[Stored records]
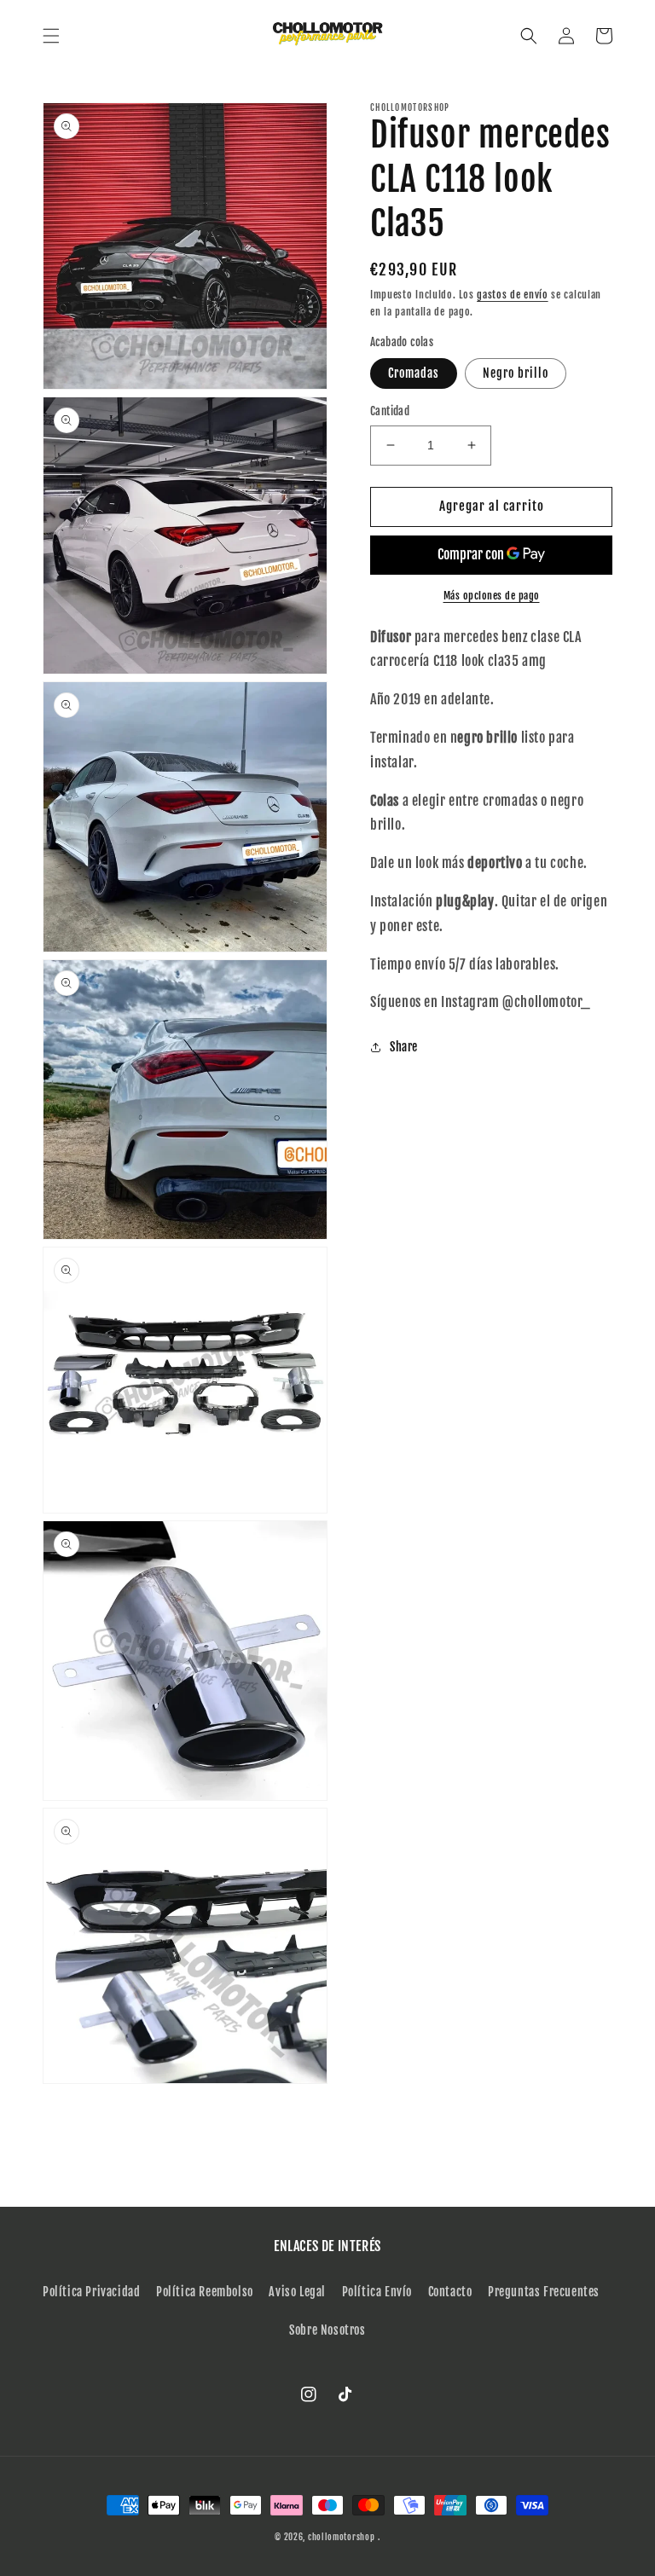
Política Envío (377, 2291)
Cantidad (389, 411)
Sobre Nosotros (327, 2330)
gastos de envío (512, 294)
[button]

▸ Work to be completed
Exactly as they appear above, write out all the entries, but not the images.

▸ Answer to this task
Política Envío (377, 2291)
Cantidad (389, 411)
Sobre Nosotros (327, 2330)
gastos de envío (512, 294)
[button]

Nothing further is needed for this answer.